■ **The task**: Scan the listing below and copy every line holding "input".

■ **Records for this task**:
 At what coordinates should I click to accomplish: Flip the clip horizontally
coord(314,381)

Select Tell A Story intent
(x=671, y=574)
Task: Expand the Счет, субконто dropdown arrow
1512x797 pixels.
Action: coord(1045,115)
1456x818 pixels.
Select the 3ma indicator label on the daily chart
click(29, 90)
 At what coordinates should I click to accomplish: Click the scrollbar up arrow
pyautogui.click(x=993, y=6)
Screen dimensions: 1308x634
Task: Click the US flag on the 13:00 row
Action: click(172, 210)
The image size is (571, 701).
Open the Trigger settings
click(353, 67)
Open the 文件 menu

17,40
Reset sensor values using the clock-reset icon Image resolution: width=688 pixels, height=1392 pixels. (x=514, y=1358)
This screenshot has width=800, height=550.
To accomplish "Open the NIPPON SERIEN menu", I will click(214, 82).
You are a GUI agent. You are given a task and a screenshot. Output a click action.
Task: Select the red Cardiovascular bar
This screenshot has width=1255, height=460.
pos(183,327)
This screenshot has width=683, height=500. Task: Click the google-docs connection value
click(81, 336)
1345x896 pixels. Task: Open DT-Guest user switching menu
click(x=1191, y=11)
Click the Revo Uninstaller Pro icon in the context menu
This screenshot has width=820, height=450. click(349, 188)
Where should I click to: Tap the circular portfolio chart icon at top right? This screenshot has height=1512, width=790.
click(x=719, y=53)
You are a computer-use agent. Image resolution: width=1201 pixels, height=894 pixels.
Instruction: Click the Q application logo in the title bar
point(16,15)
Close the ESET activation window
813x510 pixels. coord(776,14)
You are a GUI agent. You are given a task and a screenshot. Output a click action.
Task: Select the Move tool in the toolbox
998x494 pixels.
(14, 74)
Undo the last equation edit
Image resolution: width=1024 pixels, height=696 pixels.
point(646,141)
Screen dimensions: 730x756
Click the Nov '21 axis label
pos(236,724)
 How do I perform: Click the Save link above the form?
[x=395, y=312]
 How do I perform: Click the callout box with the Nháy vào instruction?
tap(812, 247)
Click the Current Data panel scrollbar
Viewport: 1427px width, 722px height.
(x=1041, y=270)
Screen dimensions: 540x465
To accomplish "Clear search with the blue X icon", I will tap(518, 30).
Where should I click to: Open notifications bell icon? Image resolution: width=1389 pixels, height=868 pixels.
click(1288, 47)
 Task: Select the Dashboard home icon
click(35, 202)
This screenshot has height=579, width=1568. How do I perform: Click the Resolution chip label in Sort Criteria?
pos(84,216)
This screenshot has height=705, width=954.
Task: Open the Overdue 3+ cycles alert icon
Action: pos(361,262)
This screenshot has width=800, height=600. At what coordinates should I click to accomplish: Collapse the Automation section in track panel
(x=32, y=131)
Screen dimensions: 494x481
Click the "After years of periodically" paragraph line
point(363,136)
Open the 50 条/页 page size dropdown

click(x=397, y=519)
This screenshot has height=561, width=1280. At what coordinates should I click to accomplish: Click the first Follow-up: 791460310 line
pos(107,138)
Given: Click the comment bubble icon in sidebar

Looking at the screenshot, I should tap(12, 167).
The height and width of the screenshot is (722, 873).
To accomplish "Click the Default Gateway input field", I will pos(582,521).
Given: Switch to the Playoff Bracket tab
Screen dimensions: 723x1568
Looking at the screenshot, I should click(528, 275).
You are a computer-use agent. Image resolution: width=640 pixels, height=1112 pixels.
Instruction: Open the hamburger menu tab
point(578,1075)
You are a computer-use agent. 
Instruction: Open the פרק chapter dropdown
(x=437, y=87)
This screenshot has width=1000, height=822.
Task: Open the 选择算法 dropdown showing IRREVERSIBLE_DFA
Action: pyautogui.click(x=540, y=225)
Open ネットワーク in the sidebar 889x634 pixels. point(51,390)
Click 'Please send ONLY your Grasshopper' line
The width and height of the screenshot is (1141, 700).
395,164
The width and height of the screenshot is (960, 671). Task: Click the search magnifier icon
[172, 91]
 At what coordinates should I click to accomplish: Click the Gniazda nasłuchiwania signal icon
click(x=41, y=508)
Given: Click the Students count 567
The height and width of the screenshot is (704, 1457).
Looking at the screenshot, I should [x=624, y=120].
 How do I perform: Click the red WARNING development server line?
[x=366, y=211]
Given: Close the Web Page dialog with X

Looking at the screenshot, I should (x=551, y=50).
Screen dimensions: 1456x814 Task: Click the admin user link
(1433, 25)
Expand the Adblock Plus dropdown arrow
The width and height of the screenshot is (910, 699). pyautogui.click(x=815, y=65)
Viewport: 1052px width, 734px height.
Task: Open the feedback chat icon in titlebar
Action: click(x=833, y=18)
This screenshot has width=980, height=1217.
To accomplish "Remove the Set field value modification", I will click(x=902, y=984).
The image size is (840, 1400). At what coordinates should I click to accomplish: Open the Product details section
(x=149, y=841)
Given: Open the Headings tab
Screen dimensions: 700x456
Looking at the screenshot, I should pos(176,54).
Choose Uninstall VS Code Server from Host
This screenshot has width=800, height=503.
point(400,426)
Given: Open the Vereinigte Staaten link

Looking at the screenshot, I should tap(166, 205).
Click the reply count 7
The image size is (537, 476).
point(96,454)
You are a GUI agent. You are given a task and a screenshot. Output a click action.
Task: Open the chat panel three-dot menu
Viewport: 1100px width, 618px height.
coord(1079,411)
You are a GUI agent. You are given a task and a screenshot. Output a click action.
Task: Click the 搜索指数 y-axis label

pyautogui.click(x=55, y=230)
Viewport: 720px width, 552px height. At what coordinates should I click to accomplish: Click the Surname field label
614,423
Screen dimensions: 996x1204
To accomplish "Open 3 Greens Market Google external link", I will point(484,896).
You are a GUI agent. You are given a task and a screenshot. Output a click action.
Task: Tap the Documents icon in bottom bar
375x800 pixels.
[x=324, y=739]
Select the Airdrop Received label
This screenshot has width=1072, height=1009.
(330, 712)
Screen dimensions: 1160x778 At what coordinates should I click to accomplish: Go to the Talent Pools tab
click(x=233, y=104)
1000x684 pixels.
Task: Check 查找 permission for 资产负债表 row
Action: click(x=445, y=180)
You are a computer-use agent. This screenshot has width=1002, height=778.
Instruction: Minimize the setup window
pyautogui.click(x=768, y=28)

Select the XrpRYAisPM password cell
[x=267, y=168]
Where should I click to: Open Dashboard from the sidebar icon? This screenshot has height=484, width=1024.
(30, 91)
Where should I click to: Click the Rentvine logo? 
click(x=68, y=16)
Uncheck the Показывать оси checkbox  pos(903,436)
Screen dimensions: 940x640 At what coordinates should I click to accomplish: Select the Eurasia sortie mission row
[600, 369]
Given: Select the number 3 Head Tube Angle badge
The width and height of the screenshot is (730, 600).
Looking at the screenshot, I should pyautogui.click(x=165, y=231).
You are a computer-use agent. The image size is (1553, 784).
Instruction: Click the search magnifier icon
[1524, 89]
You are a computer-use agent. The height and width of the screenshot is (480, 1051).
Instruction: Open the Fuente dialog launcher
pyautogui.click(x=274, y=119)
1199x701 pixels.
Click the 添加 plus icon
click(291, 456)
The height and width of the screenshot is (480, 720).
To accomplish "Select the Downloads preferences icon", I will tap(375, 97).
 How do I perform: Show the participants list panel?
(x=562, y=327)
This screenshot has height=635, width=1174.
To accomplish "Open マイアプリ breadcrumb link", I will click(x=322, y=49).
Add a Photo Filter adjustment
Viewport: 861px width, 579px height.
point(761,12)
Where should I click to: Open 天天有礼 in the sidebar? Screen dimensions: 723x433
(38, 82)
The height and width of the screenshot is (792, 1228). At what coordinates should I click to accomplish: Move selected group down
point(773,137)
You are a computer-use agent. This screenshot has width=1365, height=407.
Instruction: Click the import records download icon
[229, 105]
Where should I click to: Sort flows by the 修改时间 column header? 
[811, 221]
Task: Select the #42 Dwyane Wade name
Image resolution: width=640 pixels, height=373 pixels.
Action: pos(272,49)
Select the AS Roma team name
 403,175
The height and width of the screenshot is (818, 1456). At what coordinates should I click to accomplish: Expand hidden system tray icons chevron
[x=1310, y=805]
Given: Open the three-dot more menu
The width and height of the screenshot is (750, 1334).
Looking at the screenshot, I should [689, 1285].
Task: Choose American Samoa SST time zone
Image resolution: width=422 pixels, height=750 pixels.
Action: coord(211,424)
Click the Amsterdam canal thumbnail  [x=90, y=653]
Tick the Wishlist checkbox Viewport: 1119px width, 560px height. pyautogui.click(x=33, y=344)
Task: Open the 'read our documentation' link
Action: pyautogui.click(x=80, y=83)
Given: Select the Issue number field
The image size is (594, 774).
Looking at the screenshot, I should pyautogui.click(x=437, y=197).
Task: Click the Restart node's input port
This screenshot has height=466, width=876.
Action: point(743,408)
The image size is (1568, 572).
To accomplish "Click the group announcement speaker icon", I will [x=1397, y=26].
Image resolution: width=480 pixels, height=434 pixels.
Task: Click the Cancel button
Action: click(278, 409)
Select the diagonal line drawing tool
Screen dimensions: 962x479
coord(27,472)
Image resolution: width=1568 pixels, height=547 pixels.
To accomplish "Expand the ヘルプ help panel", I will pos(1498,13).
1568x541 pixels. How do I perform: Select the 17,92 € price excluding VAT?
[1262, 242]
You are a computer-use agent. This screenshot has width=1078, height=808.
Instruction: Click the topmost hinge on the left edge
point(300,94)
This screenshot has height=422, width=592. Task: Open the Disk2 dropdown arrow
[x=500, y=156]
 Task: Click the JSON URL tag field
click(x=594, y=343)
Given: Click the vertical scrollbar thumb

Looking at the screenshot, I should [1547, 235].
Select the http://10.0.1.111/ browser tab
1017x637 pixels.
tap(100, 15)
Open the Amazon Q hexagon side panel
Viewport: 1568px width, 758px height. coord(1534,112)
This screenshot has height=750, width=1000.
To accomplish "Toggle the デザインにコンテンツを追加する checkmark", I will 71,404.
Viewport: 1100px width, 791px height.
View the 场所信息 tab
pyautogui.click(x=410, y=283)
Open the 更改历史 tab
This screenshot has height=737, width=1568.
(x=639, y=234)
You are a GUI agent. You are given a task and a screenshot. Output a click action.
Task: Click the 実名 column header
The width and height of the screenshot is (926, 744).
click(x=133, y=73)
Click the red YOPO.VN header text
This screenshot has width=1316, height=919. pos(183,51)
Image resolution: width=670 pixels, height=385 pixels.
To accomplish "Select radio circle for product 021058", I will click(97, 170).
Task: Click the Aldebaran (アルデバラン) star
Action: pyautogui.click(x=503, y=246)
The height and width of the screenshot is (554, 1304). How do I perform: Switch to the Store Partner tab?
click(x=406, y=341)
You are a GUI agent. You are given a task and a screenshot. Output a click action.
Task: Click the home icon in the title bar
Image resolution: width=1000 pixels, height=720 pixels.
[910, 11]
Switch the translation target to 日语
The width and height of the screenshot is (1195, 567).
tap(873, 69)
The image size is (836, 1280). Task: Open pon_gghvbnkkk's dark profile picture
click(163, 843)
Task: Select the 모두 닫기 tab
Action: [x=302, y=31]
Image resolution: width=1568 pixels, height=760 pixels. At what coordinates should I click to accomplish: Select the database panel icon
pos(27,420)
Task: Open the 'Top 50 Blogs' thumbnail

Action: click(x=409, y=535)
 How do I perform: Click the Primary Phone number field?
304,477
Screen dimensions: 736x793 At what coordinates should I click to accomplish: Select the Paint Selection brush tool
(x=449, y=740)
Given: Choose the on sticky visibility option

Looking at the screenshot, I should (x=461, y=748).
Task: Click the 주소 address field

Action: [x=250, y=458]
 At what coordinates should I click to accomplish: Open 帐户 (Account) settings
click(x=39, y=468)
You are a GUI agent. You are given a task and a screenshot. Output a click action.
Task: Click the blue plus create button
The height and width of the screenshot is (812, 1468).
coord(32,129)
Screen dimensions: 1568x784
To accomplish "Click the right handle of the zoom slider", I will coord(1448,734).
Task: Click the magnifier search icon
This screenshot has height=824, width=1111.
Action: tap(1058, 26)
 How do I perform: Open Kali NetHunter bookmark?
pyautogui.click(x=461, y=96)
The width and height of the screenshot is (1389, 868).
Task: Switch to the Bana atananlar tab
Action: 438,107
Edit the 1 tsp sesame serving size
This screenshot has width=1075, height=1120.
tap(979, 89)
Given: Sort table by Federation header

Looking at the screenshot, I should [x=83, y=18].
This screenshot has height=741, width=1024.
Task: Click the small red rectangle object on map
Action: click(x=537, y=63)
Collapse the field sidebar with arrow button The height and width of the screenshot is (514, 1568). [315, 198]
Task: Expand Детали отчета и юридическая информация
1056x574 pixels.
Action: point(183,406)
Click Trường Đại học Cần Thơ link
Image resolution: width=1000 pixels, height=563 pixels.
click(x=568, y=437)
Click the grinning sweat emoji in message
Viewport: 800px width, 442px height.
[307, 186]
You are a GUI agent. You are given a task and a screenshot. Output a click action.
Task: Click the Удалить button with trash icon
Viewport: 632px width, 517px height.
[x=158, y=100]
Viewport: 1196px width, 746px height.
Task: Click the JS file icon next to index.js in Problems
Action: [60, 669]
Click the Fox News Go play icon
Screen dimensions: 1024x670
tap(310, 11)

■ **Answer to this exercise**:
To accomplish "Click the Default Gateway input field", I will pos(582,521).
Task: Click the Restart node's input port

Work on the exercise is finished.